Abstract

Abstract This article recognizes the transformation that has occurred in the phenomenon of terrorism in recent years enabling the “street-theater” proselytizing modality of the 1960s through the 1980s to metamorphose into a twenty-first-century state-sponsored internecine form of covert warfare. The operative methodology in this case is the clandestine transfer of WMD materials, hardware, and expertise from U.S. opponents such as Iran, North Korea, China, and Russia to anti-U.S. terror organizations such as Al Qaeda, Hezbollah, Jemaah Islamiya, and Al Ikhwan (the [Muslim] Brotherhood). This necessitates a new terror-fighting paradigm: Withstand high casualties and provide a meaningful U.S. government response to each mass-casualty incident, or invite disarray in the social and political nexus supporting the administration. To do otherwise would likely compromise the government's counterterrorism programs and result in highly unpopular, repressive social controls lasting for the duration of the battle; in this case a decade or more of prolonged, drawn-out struggles.
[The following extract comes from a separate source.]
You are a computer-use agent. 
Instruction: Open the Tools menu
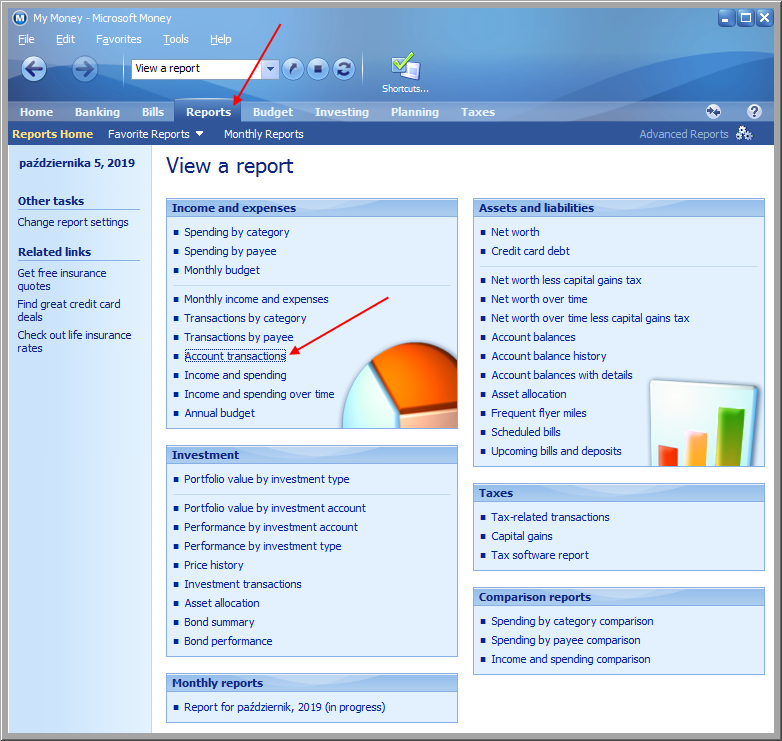point(176,39)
Ultimately the stage will be set for a reversal of counterterrorism policy and regime change. Moreover, the U.S. public may prove unable to stomach the level of carnage and material loss resulting from devastating WMD attacks coupled with restricted safeguards of civil liberties during an extended fight for national survival. The United States will likely face its greatest challenges since the Civil War if Russia, China, and the Islamic nations conspire together to humble America through coordinated WMD strikes against Americans at home and abroad in an orchestrated campaign to end U.S. global hegemony.